» À FAIRE
#1 D'après le texte sur la santé des femmes au travail, quels problèmes de santé la surcharge due à la double journée de travail entraîne-t-elle fréquemment ?
#2 Poursuivez le texte sur la santé des femmes au travail à partir de sa dernière phrase.

» TEXTE À LIRE

-.-.-

2. Les spécificités biologiques et leurs conséquences sur la santé au travail
Karen Messing a insisté sur le fait que les femmes sont biologiquement différentes des hommes, et que ces différences doivent être prises en compte dans l’évaluation des risques professionnels. Par exemple, elle a étudié comment les différences dans la force musculaire, la taille, et les besoins énergétiques peuvent rendre certaines tâches plus pénibles pour les femmes. Notamment dans les secteurs où le matériel et les équipements ne sont pas adaptés à leur morphologie.
De plus, Messing a montré que certaines expositions professionnelles pouvaient avoir des effets plus marqués sur les femmes. Par exemple, les expositions aux produits chimiques, qui peuvent affecter la santé reproductive, sont généralement mal prises en compte dans les évaluations des risques. Ses travaux ont souligné la nécessité d’une approche différenciée, tenant compte des cycles hormonaux, de la grossesse, et de la ménopause, qui peuvent modifier la vulnérabilité des femmes aux risques professionnels.
3. L’impact des risques psychosociaux
Un autre aspect important des recherches de Karen Messing concerne les risques psychosociaux. Ces derniers touchent particulièrement les femmes. Elle a montré que les femmes, en raison de leur position souvent subordonnée dans l’organisation du travail et des attentes sociales liées à leur rôle de « care », sont plus exposées au stress, à l’épuisement professionnel (burn-out), et aux violences psychologiques.
Messing a également étudié comment la double journée de travail – les responsabilités professionnelles suivies des tâches domestiques – crée une surcharge de travail. Celle-ci pouvant gravement affecter la santé mentale et physique des femmes. En effet, cette surcharge conduit fréquemment à une chronicité des problèmes de santé, tels que les troubles du sommeil et les maladies cardiovasculaires.
4. Recommandations et implications pour les politiques de santé au travail
Les travaux de Karen Messing ont des implications majeures pour les politiques de santé au travail. Effectivement, elle plaide pour une révision des normes et des pratiques en matière de santé au travail afin de mieux intégrer les spécificités des femmes. Cela inclut l’adaptation des outils et des équipements de travail, la reconnaissance des maladies professionnelles propres aux femmes et l’intégration de la santé reproductive dans les évaluations des risques.

-.-.-

» EXTRAIT DE DONNÉES
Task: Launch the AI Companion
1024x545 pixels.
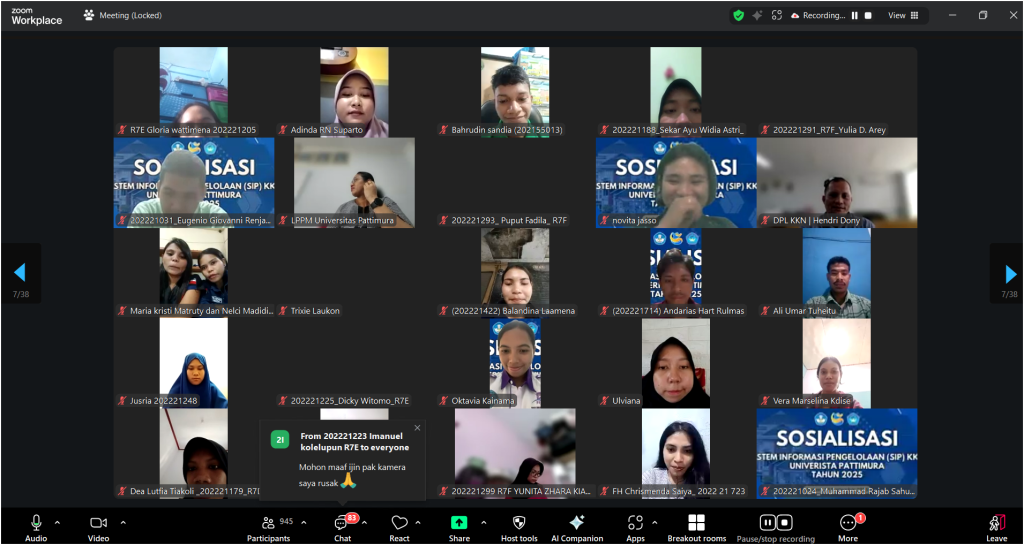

-.-.-

» CORRIGÉS
#1 Les troubles du sommeil et les maladies cardiovasculaires.

#2
De plus, Messing recommande aussi des formations spécifiques pour les professionnels de santé au travail. Grâce à ces formations, le but est de sensibiliser aux différences de genre afin de promouvoir des environnements de travail plus inclusifs. Selon elle, une approche véritablement égalitaire en matière de santé au travail ne peut être atteinte qu’en reconnaissant et en répondant aux besoins spécifiques des femmes.
5. Conclusion
En conclusion, les recherches de Karen Messing ont été essentielles. Elles mettent en lumière les lacunes des études traditionnelles de santé au travail en matière de genre. En insistant sur les différences biologiques et les inégalités sociales, elle a contribué à une meilleure compréhension des risques professionnels pour les femmes. Ses travaux poussent à reconnaître les besoins spécifiques des femmes pour assurer leur bien-être et leur sécurité au travail.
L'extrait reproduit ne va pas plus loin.